→ Exercise
Put the lines of the listing into a numbered list, starting at the first line and ending at the line containing "table-row: Status Sold is", and skip any blank lines. Leave the pictures out of your answer.

═════ Provided entries ═════

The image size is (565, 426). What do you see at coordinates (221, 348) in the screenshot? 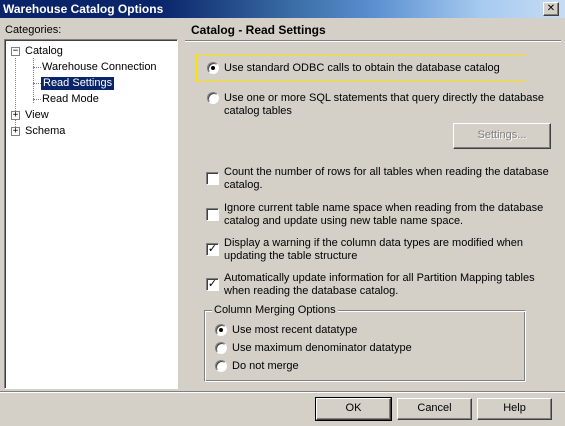
I see `merge-max-denominator-radio` at bounding box center [221, 348].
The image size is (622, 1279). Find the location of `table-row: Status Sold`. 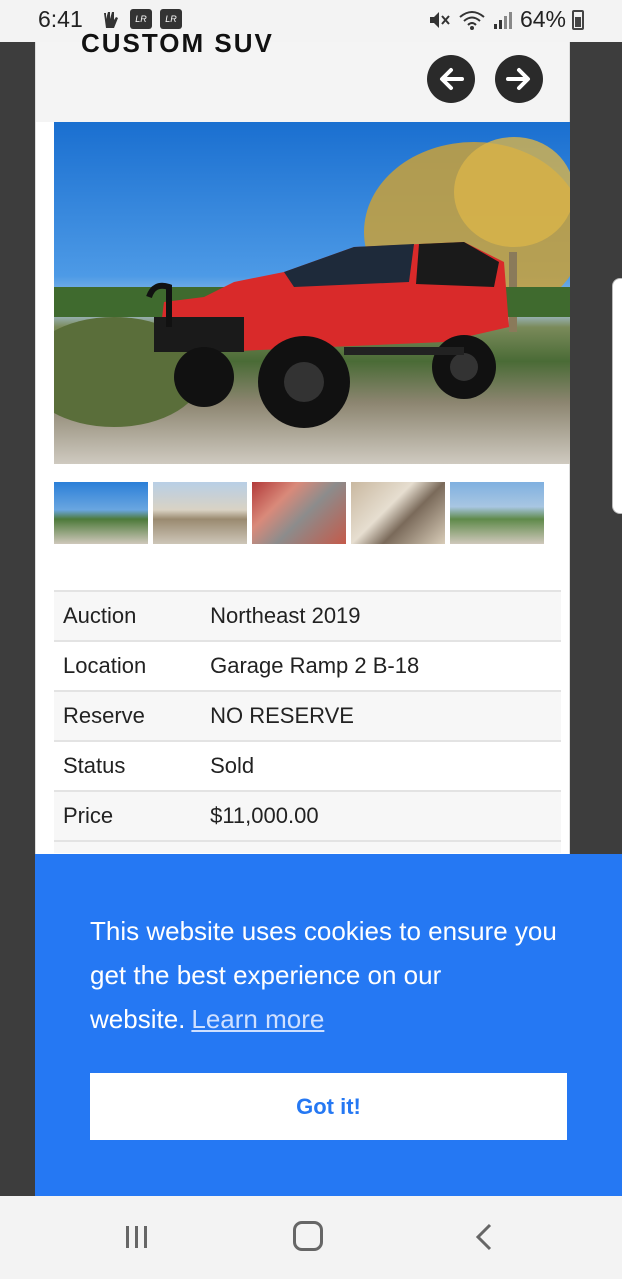

table-row: Status Sold is located at coordinates (308, 766).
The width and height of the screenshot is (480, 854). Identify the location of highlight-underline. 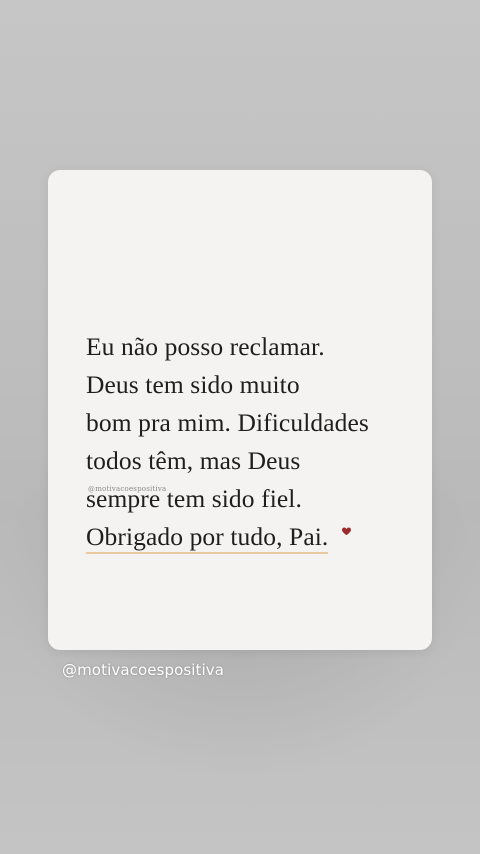
(208, 553).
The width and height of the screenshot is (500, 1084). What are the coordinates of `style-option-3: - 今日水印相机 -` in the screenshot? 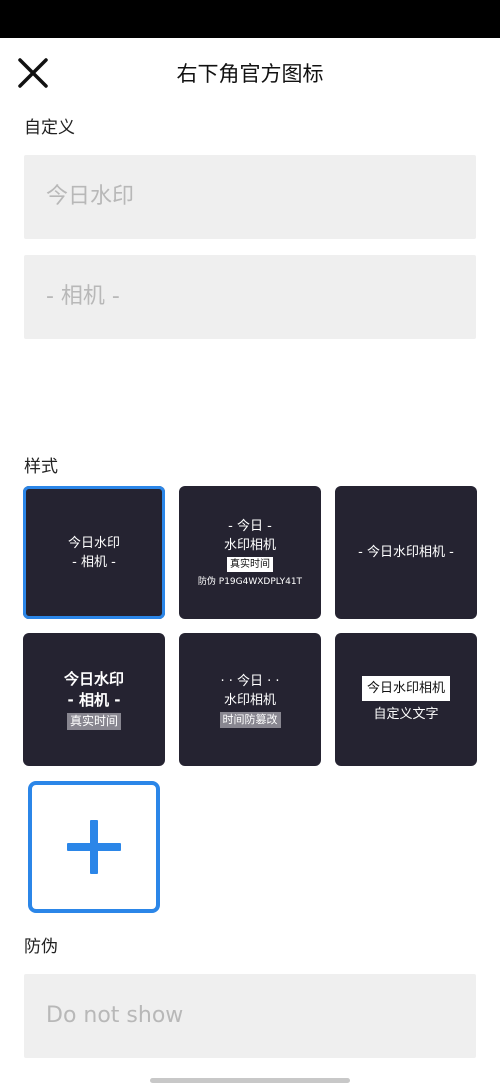 It's located at (406, 552).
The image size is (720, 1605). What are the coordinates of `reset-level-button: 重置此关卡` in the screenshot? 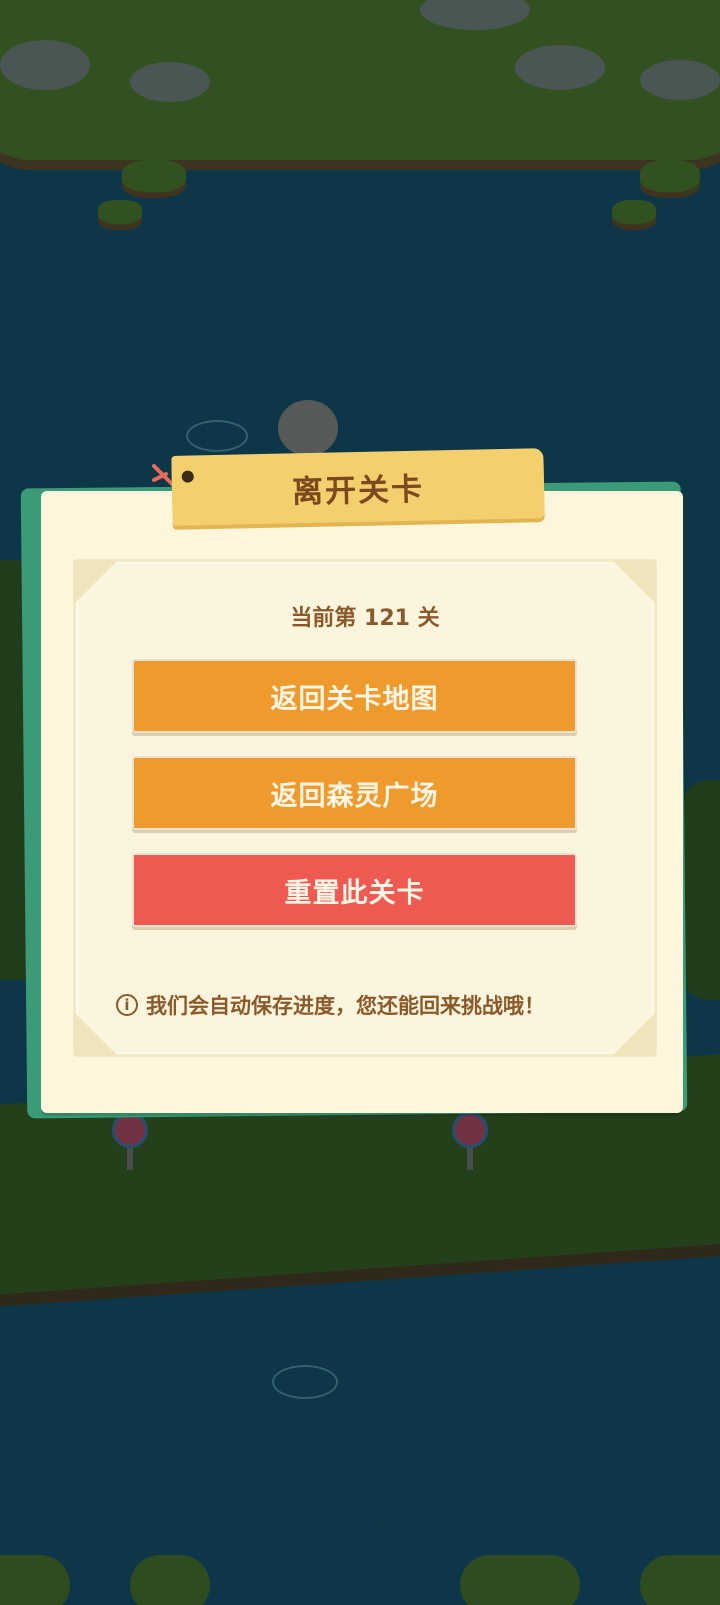 It's located at (354, 890).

═════

→ The answer
1. The image size is (565, 426). What do you see at coordinates (221, 348) in the screenshot? 
2. I see `merge-max-denominator-radio` at bounding box center [221, 348].
3. The image size is (622, 1279). Find the location of `table-row: Status Sold`. 
4. table-row: Status Sold is located at coordinates (308, 766).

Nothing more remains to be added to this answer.